▶ EXERCISE BRIEF
Line by line, give the data again exactly as it appears.

· · ·

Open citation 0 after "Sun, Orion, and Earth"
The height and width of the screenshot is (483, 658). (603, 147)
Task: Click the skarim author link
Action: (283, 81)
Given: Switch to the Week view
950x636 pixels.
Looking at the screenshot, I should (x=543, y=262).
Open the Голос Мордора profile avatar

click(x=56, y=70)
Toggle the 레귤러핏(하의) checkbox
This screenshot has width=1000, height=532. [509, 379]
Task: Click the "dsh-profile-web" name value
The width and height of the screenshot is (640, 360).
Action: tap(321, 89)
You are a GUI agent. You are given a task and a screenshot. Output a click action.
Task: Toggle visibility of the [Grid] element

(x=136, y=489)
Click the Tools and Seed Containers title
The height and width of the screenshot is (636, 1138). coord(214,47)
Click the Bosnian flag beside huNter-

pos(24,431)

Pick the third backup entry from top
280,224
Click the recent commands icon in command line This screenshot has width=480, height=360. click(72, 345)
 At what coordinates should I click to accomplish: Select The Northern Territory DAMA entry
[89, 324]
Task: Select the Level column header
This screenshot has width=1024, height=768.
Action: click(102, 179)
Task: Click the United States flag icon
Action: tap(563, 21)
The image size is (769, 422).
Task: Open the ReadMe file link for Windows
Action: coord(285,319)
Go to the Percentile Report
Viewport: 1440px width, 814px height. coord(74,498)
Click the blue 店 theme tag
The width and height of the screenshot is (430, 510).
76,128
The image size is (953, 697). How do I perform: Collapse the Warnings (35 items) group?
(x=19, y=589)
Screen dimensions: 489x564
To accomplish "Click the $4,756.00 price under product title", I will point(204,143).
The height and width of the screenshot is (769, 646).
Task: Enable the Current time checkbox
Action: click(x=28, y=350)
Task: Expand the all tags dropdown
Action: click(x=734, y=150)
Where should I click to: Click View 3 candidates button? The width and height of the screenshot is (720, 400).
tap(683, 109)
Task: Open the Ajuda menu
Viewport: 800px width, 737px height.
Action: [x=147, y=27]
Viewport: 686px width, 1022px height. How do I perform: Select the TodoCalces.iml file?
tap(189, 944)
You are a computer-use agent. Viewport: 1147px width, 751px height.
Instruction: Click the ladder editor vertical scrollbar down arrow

· · ·

▶ RESPONSE TO THIS TASK
Open citation 0 after "Sun, Orion, and Earth"
The height and width of the screenshot is (483, 658). (603, 147)
Task: Click the skarim author link
Action: (283, 81)
Given: Switch to the Week view
950x636 pixels.
Looking at the screenshot, I should (x=543, y=262).
Open the Голос Мордора profile avatar

click(x=56, y=70)
Toggle the 레귤러핏(하의) checkbox
This screenshot has width=1000, height=532. [509, 379]
Task: Click the "dsh-profile-web" name value
The width and height of the screenshot is (640, 360).
Action: tap(321, 89)
You are a GUI agent. You are given a task and a screenshot. Output a click action.
Task: Toggle visibility of the [Grid] element

(x=136, y=489)
Click the Tools and Seed Containers title
The height and width of the screenshot is (636, 1138). coord(214,47)
Click the Bosnian flag beside huNter-

pos(24,431)

Pick the third backup entry from top
280,224
Click the recent commands icon in command line This screenshot has width=480, height=360. click(72, 345)
 At what coordinates should I click to accomplish: Select The Northern Territory DAMA entry
[89, 324]
Task: Select the Level column header
This screenshot has width=1024, height=768.
Action: click(102, 179)
Task: Click the United States flag icon
Action: tap(563, 21)
The image size is (769, 422).
Task: Open the ReadMe file link for Windows
Action: coord(285,319)
Go to the Percentile Report
Viewport: 1440px width, 814px height. coord(74,498)
Click the blue 店 theme tag
The width and height of the screenshot is (430, 510).
76,128
The image size is (953, 697). How do I perform: Collapse the Warnings (35 items) group?
(x=19, y=589)
Screen dimensions: 489x564
To accomplish "Click the $4,756.00 price under product title", I will point(204,143).
The height and width of the screenshot is (769, 646).
Task: Enable the Current time checkbox
Action: click(x=28, y=350)
Task: Expand the all tags dropdown
Action: click(x=734, y=150)
Where should I click to: Click View 3 candidates button? The width and height of the screenshot is (720, 400).
tap(683, 109)
Task: Open the Ajuda menu
Viewport: 800px width, 737px height.
Action: [x=147, y=27]
Viewport: 686px width, 1022px height. How do I perform: Select the TodoCalces.iml file?
tap(189, 944)
You are a computer-use agent. Viewport: 1147px width, 751px height.
Instruction: Click the ladder editor vertical scrollbar down arrow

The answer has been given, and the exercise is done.